Persistent Password SSH on AWS AMIs
February 14, 2017
If you use AWS EC2, you’re definitely familiar with the concept of using a key pair for SSH authentication. Recently, I had a use case that required password SSH login. I set PasswordAuthentication yes
in /etc/ssh/sshd_config
and created an AMI, but was surprised to discover that PasswordAuthentication no
quickly reappeared in my sshd_config
when launching an image from the AMI.
I spent some time troubleshooting this (more than I care to admit, to be honest), and eventually found that most AMIs use cloud-init to accomplish their provisioning steps. It turns out that there’s a module in the cloud-init configuration that specifies SSH password authentication. The default behavior of many AMIs is to set this value to “no.”

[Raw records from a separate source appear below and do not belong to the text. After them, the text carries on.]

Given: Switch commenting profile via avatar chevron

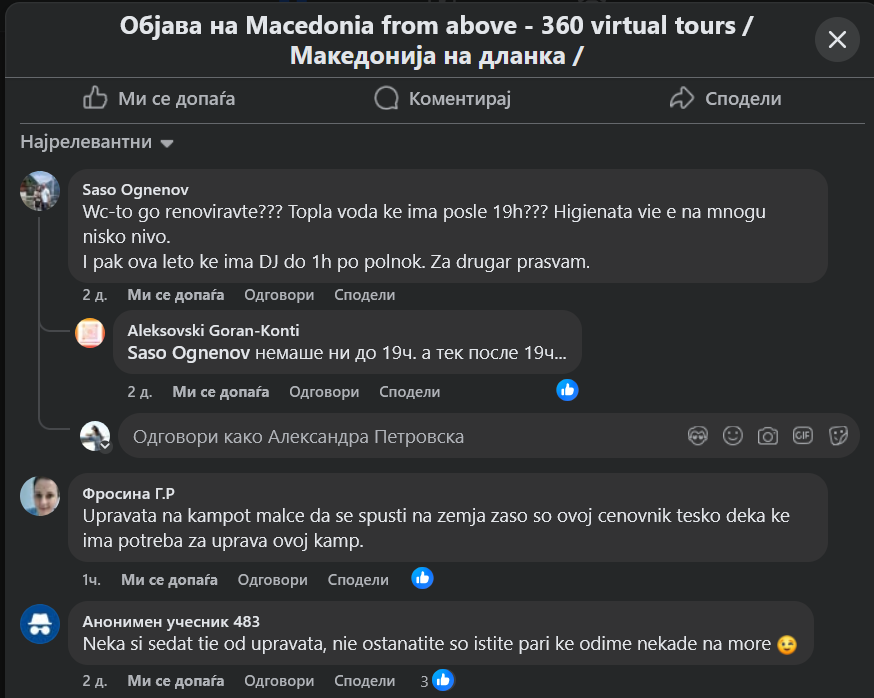Looking at the screenshot, I should [x=104, y=445].
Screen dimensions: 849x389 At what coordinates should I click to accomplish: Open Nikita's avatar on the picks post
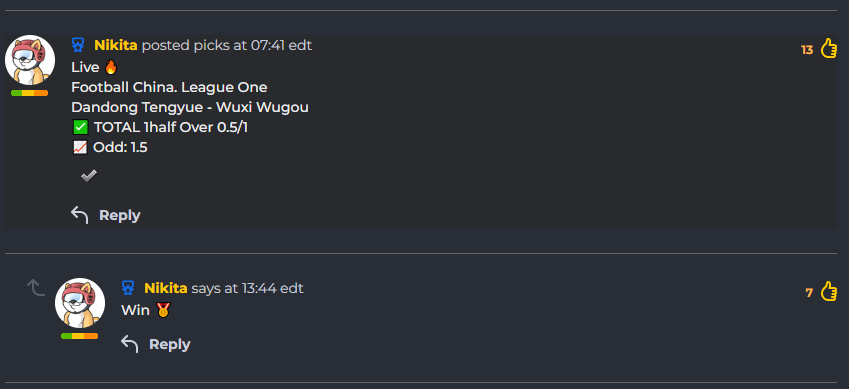pyautogui.click(x=30, y=60)
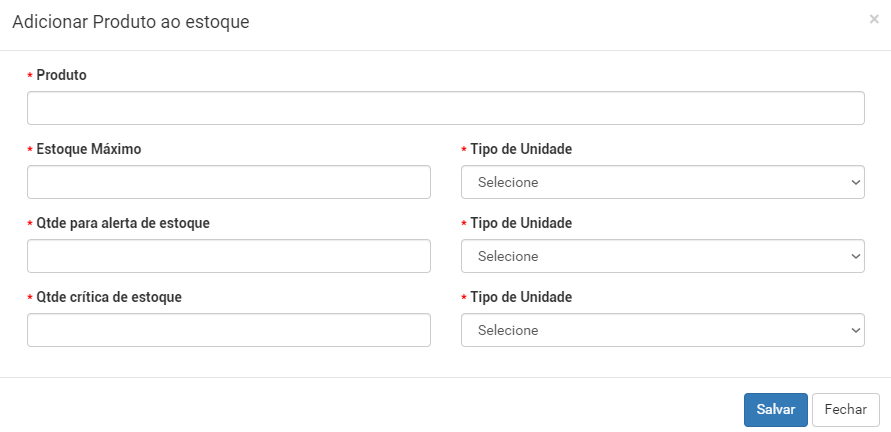Click the Qtde para alerta de estoque label
Viewport: 891px width, 432px height.
click(x=123, y=223)
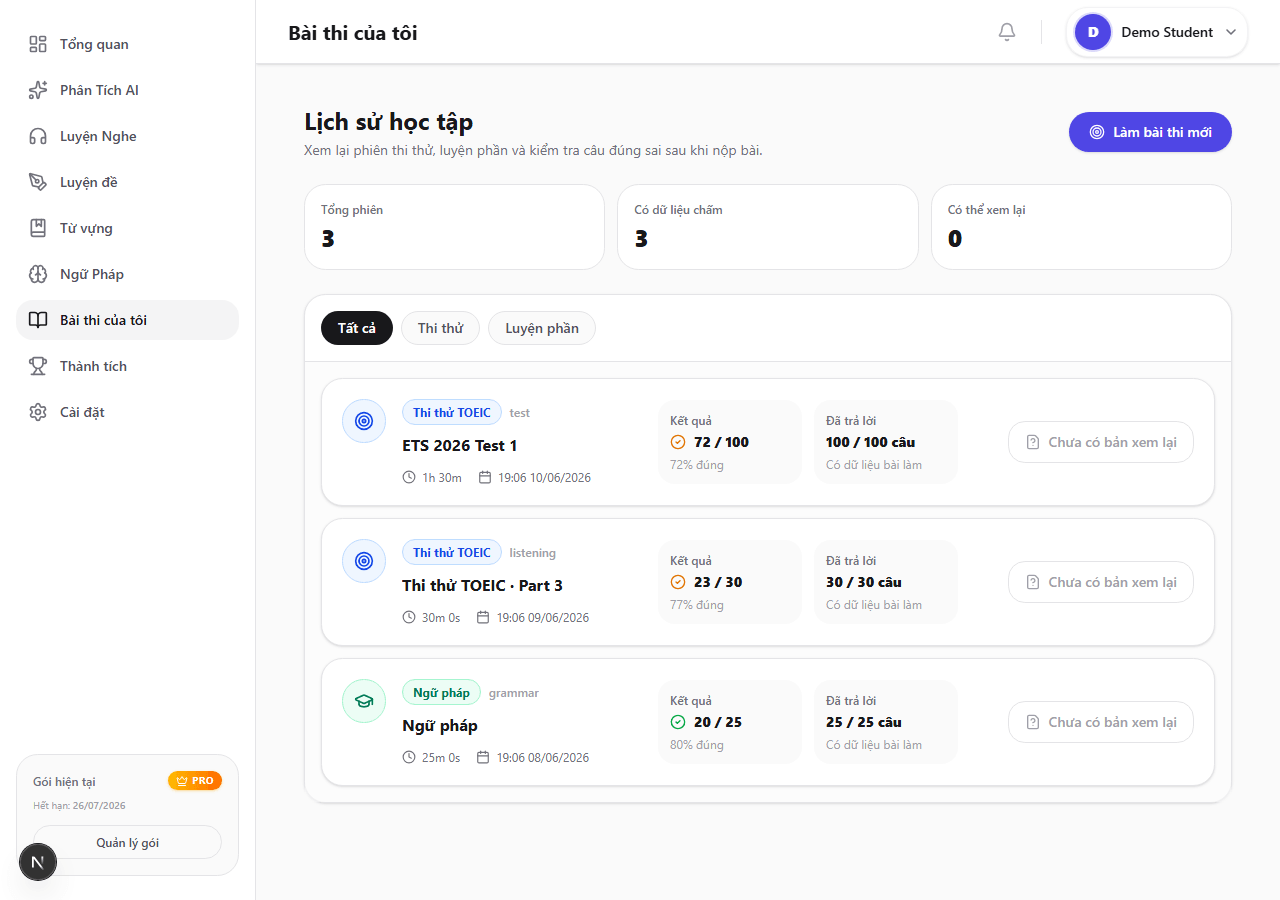
Task: Click the Luyện đề pen icon
Action: click(x=38, y=182)
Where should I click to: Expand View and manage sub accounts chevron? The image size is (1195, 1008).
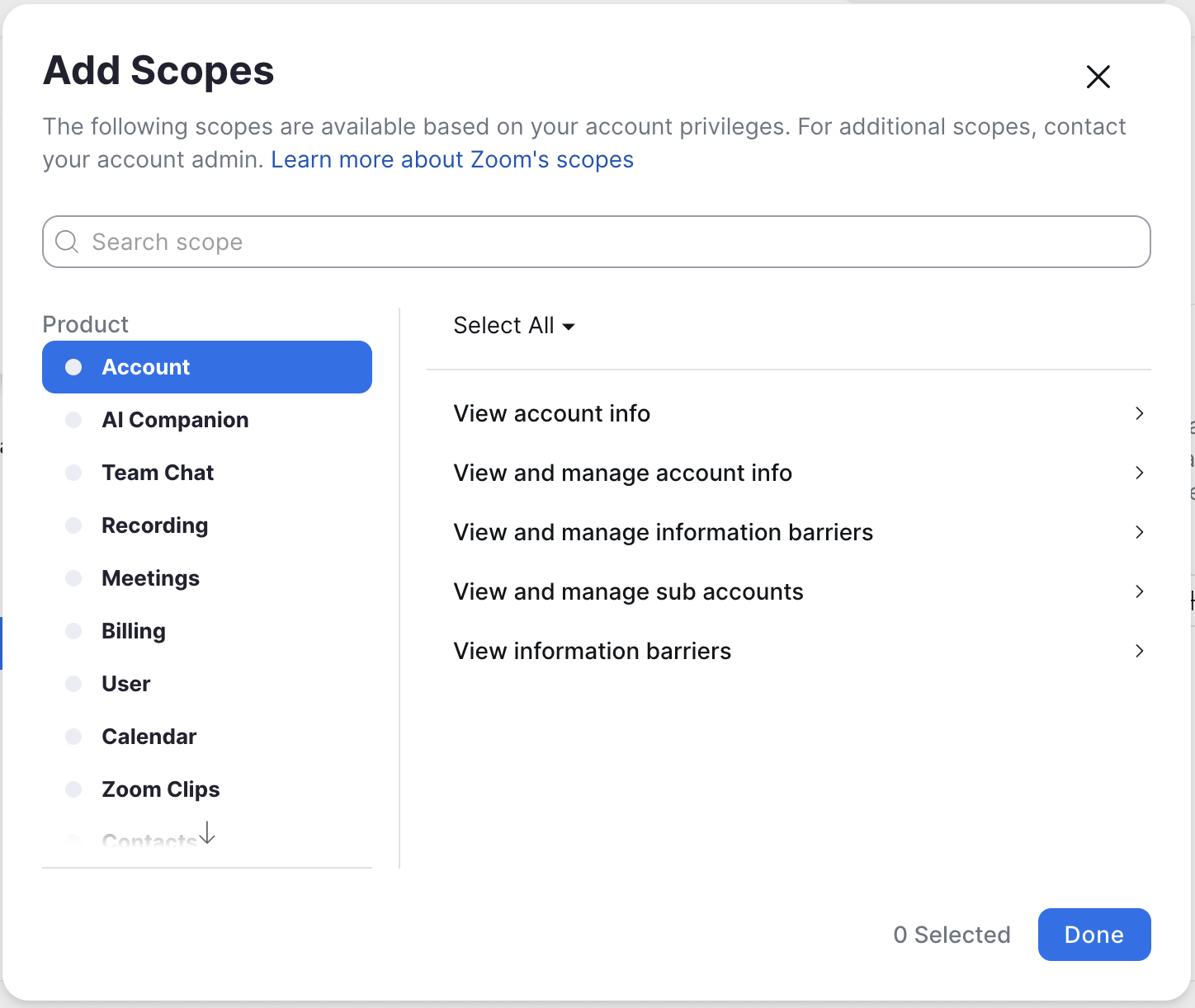pyautogui.click(x=1139, y=591)
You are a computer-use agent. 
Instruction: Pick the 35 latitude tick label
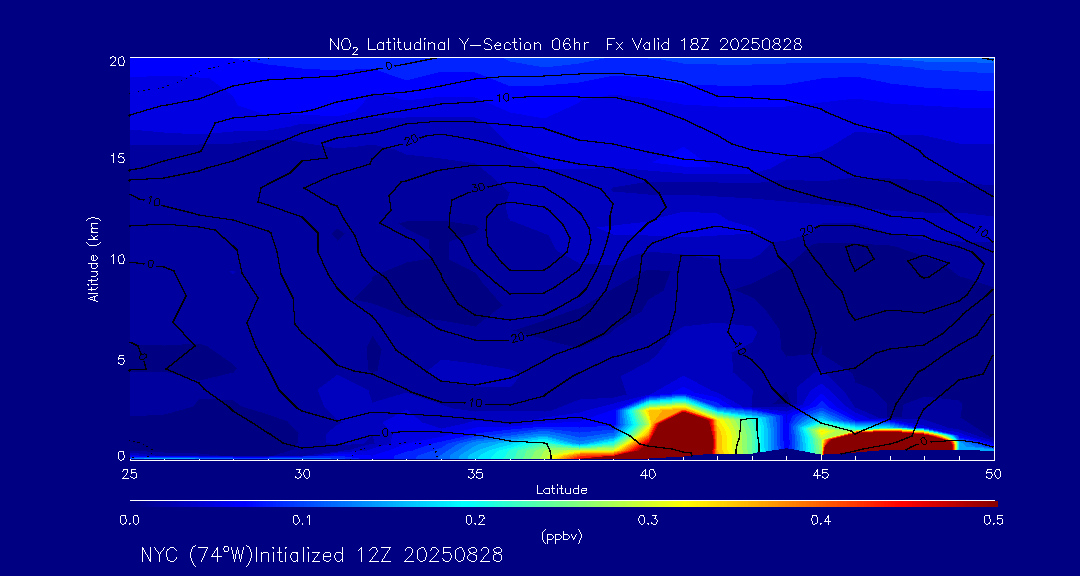475,473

The default behavior can be easily changed by modifying the cloud-init script at /etc/cloud/cloud.cfg
and setting the ssh_pwauth
config key to 1
or true
. It will probably appear as ssh_pwauth no
or ssh_pwauth 0
by default in the cloud.cfg
Once this paramater has been changed in the cloud-init script, you can create an AMI that will have SSH password login enabled upon launch. Of course, this should only be done in niche uses cases. You typically want to be using key-based login whenever possible.
Hopefully this saves someone a few minutes of troubleshooting and needlessly launching new instances!